# Your task
The listing must be copied out in full and exactly; no images go with it.

Record excerpts Block Start

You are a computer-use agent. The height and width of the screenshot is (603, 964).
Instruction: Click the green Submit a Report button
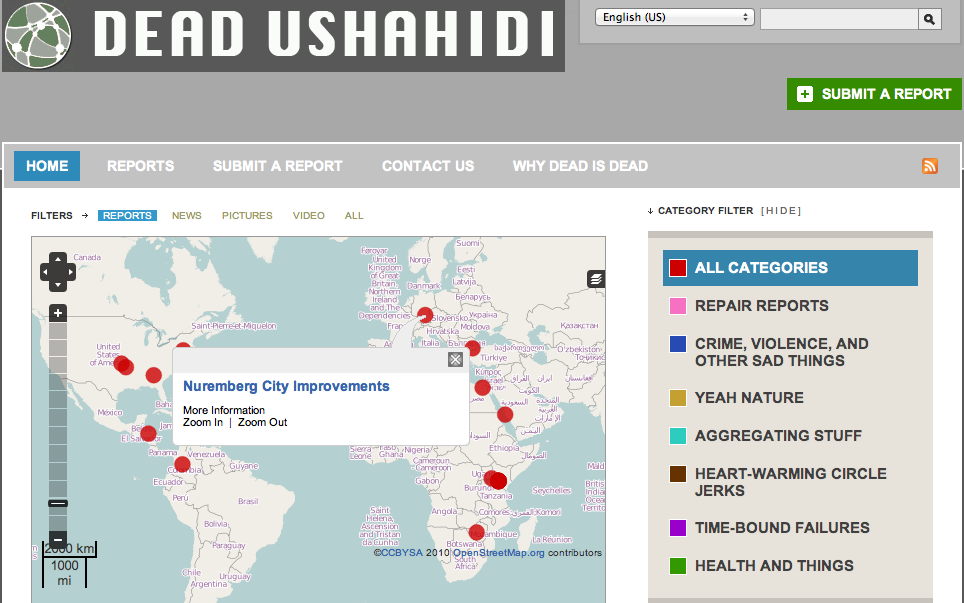pos(874,94)
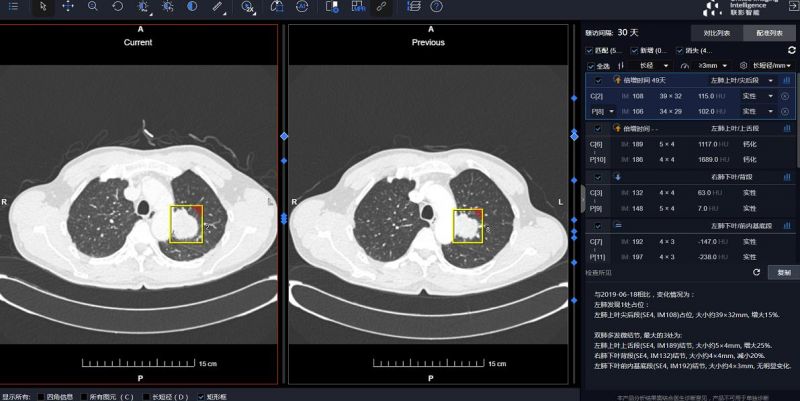Switch to the 对比列表 tab
This screenshot has width=800, height=401.
716,33
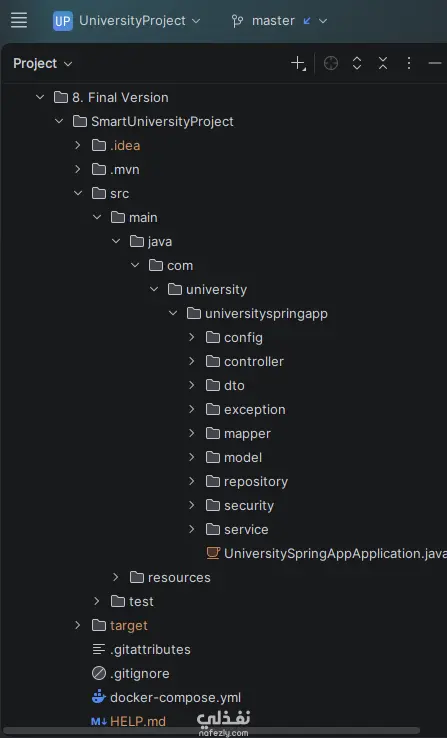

Record excerpts Block End

# Reply to the task
You are a computer-use agent. The height and width of the screenshot is (603, 964).
Instruction: Click the green Submit a Report button
pos(874,94)
Switch to the 对比列表 tab
This screenshot has width=800, height=401.
716,33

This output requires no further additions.